I have known people who needed the reassurance that authority and doctrines came from above rather than being voted in from below. I have known people who recognized the historical claims of the Church as the one founded by Christ, and people who found in Catholicim a genuine mysticism lacking in many other Christian walks. Some come because they’ve known people of faith who were Catholic, and wanted a share of what they saw.

And I’ve even known people who came to the Catholic Church simply because they were searching for a relationship with Christ and the Catholic Church was where they found it.

Each of these “doors” into the Church is a valid entryway. And there are many more, too. Jesus calls our hearts, and He calls us in different ways because each of us has different issues, different strengths and weaknesses, different longings. But we all have the same need for Jesus, and salvation. When we bear witness to the world, we must remember that we are witnessing to human beings, individuals, and we must listen to the Holy Spirit in determining how to minister to the needs of an individual.

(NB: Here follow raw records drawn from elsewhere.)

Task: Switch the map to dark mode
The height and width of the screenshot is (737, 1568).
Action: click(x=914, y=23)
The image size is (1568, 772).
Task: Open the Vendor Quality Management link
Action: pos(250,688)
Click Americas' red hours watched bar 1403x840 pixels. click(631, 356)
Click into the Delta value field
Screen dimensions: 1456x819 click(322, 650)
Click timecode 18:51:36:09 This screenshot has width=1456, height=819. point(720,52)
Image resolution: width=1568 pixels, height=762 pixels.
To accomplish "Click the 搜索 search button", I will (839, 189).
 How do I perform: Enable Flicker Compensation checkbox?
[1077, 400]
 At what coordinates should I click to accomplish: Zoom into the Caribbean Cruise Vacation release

Yes, we should be ready with answers to why we believe what we believe. Often those answers will be apologetic in nature. Often, though, they will not. Perhaps the first step to evangelizing is not talking, but listening. When we love another person enough to hear what they are saying, rather than just spending their “talk time” figuring out what we’re going to say next, the Holy Spirit has the opening to guide us. We cannot very well minister to a person if we have no love for them, and love sees the human being, and not just a gold star to be won.

Let us pray for an increase in love; for it is when we love that we truly bear witness to Christ, opening many hidden doors into His sancturary.